** Excerpt **
How to Self Quarantine—Travelers Should Follow These CDC Guidelines

Amid the ongoing coronavirus outbreak in the U.S., travelers entering the country from some countries that have been highly impacted by the COVID-19 pandemic may be subject to self-quarantine upon arrival.

Those arriving from travel-restricted nations, including Brazil, China, Iran and most European countries, will be directed to designated U.S. airports for enhanced medical screenings.

Travelers sent to these airports will undergo "random temperature checks and be asked about their medical history, current condition, and contact information for their local health authorities," the Department of Homeland Security confirmed in a statement in late May.

"Passengers will then be given written guidance about COVID-19 and directed to proceed to their final destination, and where they should immediately home-quarantine in accordance with CDC (U.S. Centers for Disease Control and Prevention) best practices," the department advised.

Here's a closer look at the CDC's quarantine guidelines.

Self-quarantine vs. self-isolation

A self-quarantine entails keeping yourself away from others following possible exposure to the virus. Self-isolation involves separating yourself from others after being infected with the virus.

Who should self-quarantine?

Anyone who has been in close contact with an individual infected with the novel coronavirus should self-quarantine. "This includes people who previously had COVID-19 and people who have taken a serologic (antibody) test and have antibodies to the virus."

Close contact includes the following situations:

  • You were within six feet of an infected person for at least 15 minutes.
  • You provided care at home to someone infected with the novel coronavirus.
  • You had direct physical contact with an infected person, such as touching, hugging or kissing them.
  • You shared eating or drinking utensils with an infected person.
  • An infected person sneezed, coughed or somehow got respiratory droplets on you.

"Even if you test negative for COVID-19 or feel healthy, you should stay home (quarantine) since symptoms may appear two to 14 days after exposure to the virus," the CDC noted.

How do I self-quarantine?

Those who need to self-quarantine should:

  • Remain at home for 14 days after your last contact with an infected individual.
  • Monitor your symptoms, checking whether you have a fever (100.4 degrees F), a cough, shortness of breath or other symptoms of the novel coronavirus.
  • Stay away from others as much as possible, especially those at higher risk of becoming very ill from infection.

** Listed records **

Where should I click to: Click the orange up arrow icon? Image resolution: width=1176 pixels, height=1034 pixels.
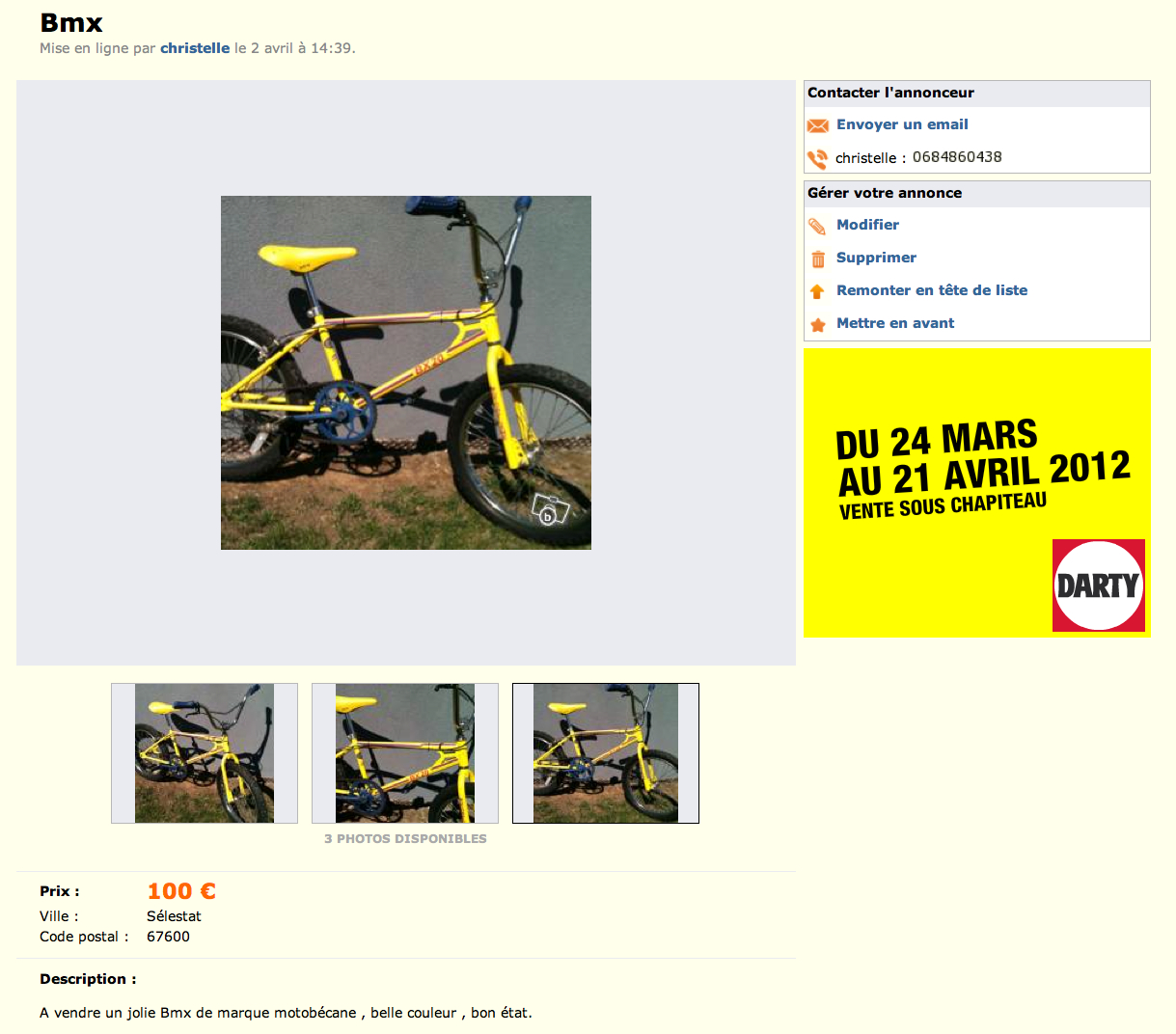tap(817, 291)
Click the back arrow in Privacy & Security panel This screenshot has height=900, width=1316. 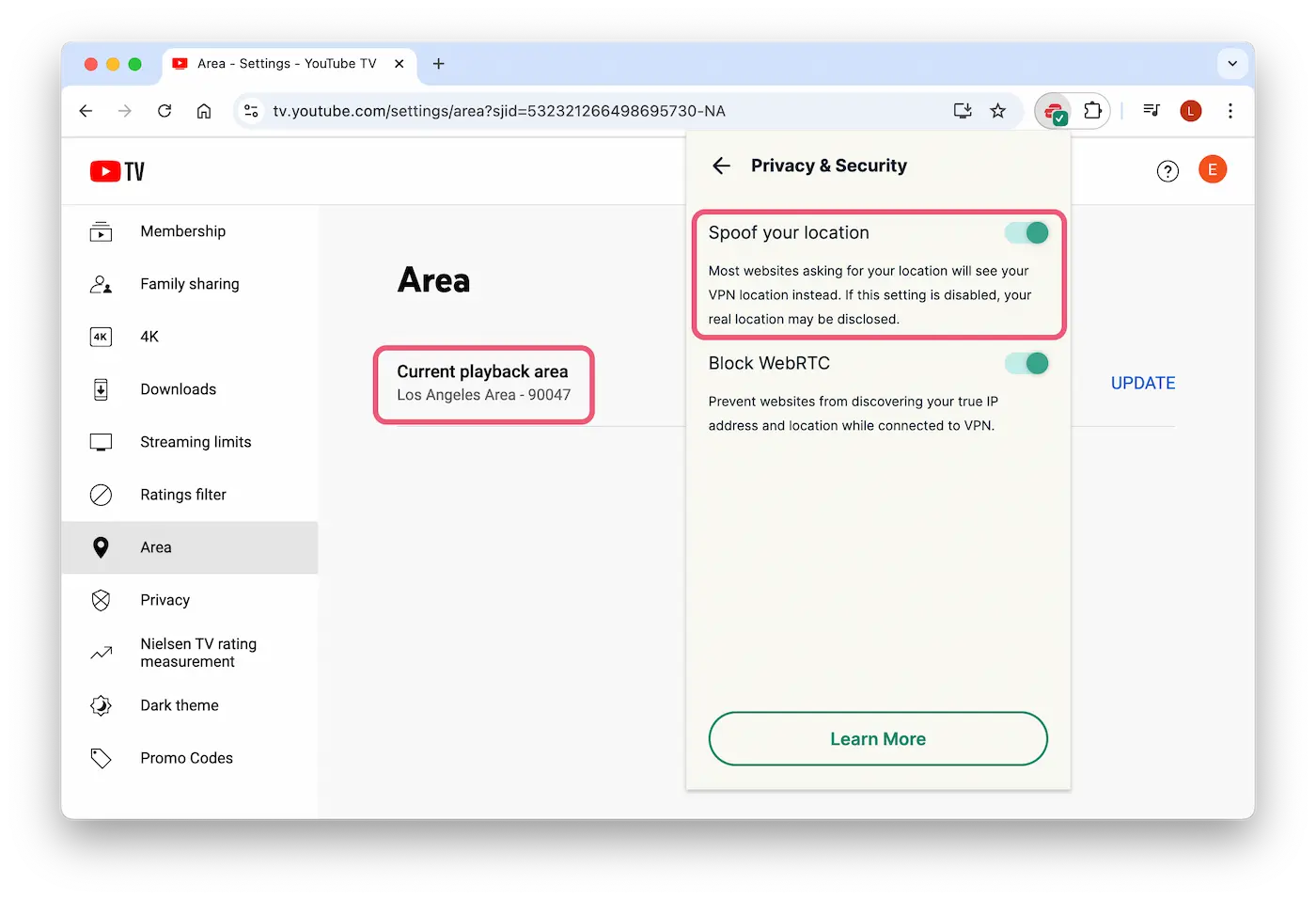click(721, 166)
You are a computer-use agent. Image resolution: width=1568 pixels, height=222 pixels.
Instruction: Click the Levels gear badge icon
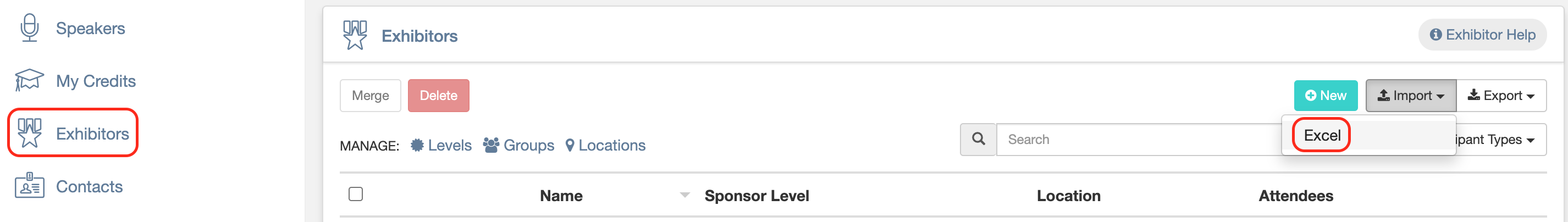pos(417,145)
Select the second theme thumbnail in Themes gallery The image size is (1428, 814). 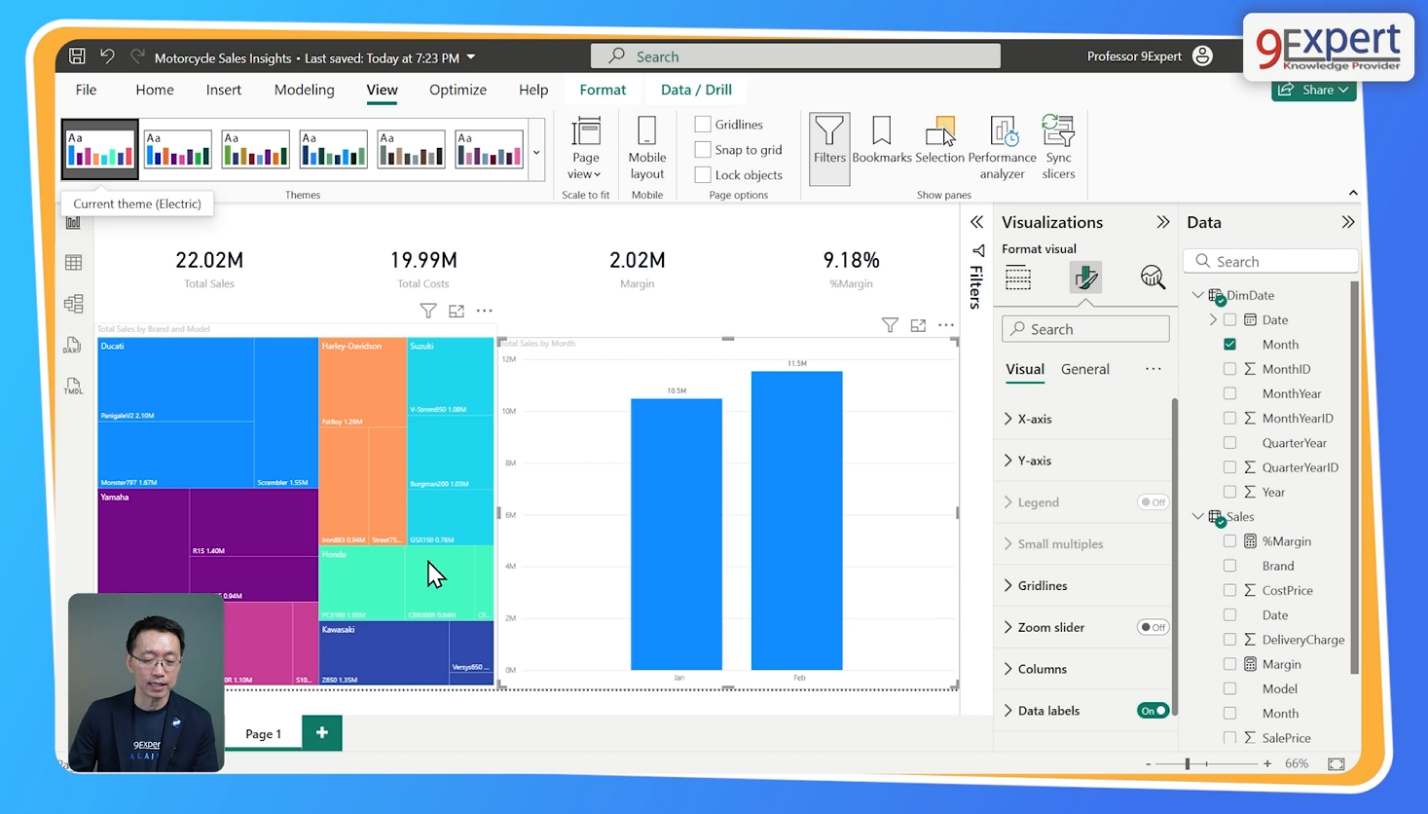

** Exercise details **
Continue the article on the CDC's self-quarantine guidelines for travelers from the point where it stops. The records have no connection to the text.

** Task output **
Reagan Airport, Arlington, Virginia, March 2020
Travelers walking through Ronald Reagan Washington National Airport in Arlington, Virginia on March 29, 2020. Getty Images

Who should self-isolate?

Confirmed COVID-19 patients who have symptoms of the virus and are able to recover at home as well as asymptomatic patients who have tested positive but are showing no symptoms should be self-isolating, the CDC confirmed in a notice updated last week.

"People who are in isolation should stay home until it's safe for them to be around others. In the home, anyone sick or infected should separate themselves from others by staying in a specific 'sick room' or area and using a separate bathroom (if available)," the CDC noted.

LAX airport California June 2020
A traveler is checked with a handheld thermometer near a test system of thermal imaging cameras which check body temperatures at Los Angeles International Airport on June 24, 2020 in Los Angeles, California. Getty Images

How do I self-isolate?

Those self-isolating should:

  • Monitor your symptoms and seek emergency medical care immediately if you experience any emergency warning signs including trouble breathing.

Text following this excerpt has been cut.